Records from a data collection
◆ ◆ ◆
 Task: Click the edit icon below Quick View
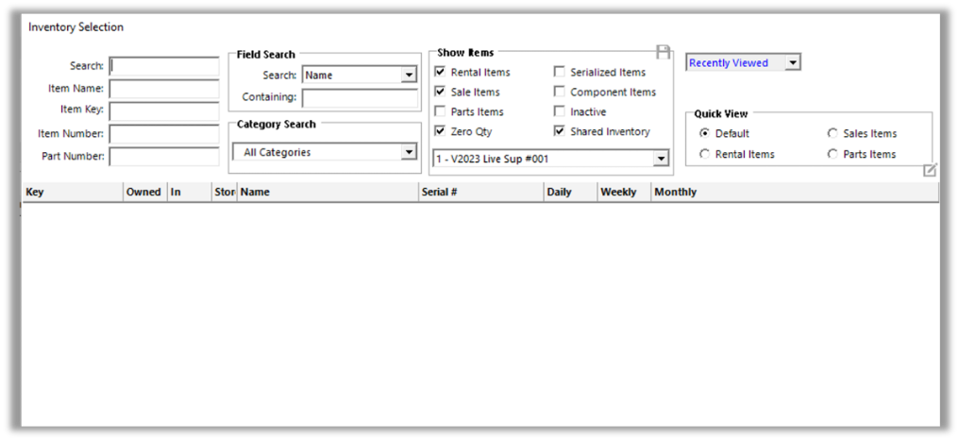click(930, 170)
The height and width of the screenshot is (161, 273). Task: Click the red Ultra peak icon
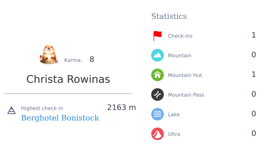click(158, 134)
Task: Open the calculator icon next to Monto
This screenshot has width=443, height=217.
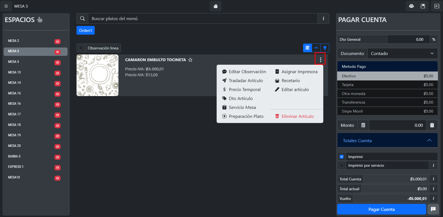Action: pyautogui.click(x=363, y=125)
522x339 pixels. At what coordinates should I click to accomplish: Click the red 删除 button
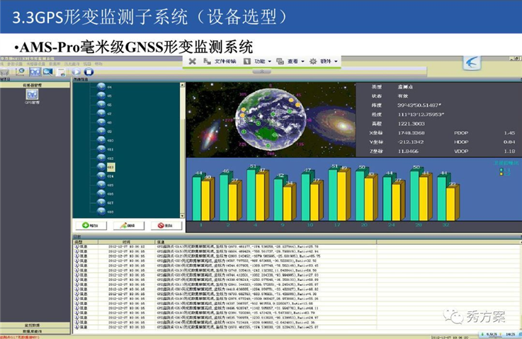[166, 225]
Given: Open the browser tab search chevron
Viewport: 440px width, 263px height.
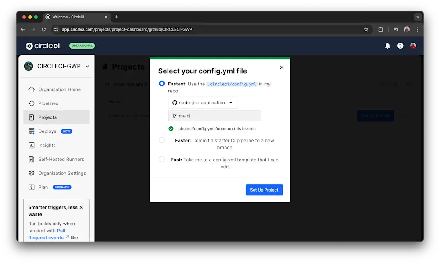Looking at the screenshot, I should (417, 17).
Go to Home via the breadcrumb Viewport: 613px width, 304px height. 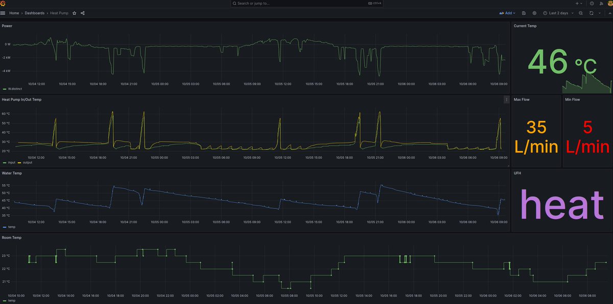pos(14,13)
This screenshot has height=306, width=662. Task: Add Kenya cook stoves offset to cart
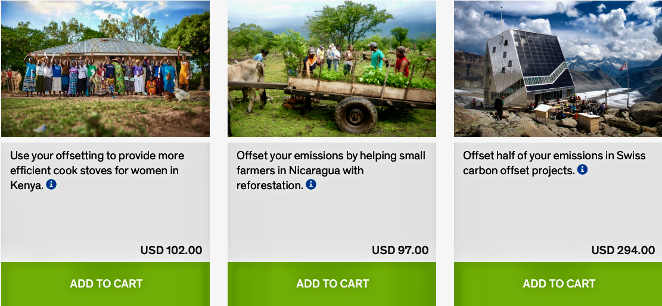pos(105,284)
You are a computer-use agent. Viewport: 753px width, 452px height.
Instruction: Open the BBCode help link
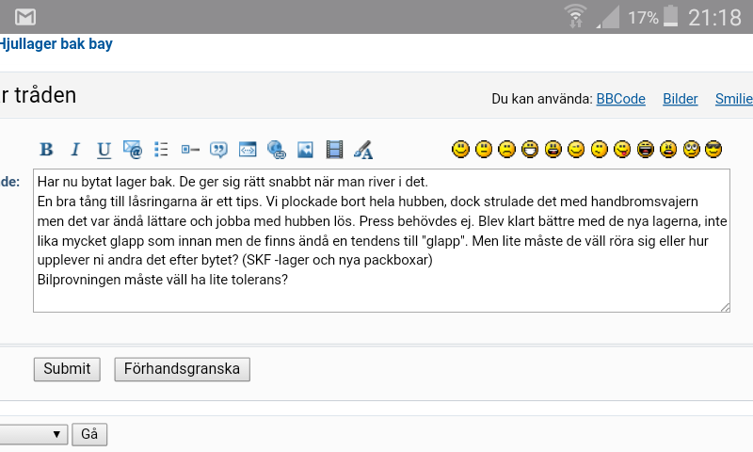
◆ ◆ ◆
→ **Assignment**:
Which lines of the records above contain the word "Open"? Report each one in full.

→ **Answer to this task**:
Task: Open the calculator icon next to Monto
Given: Open the browser tab search chevron
Instruction: Open the BBCode help link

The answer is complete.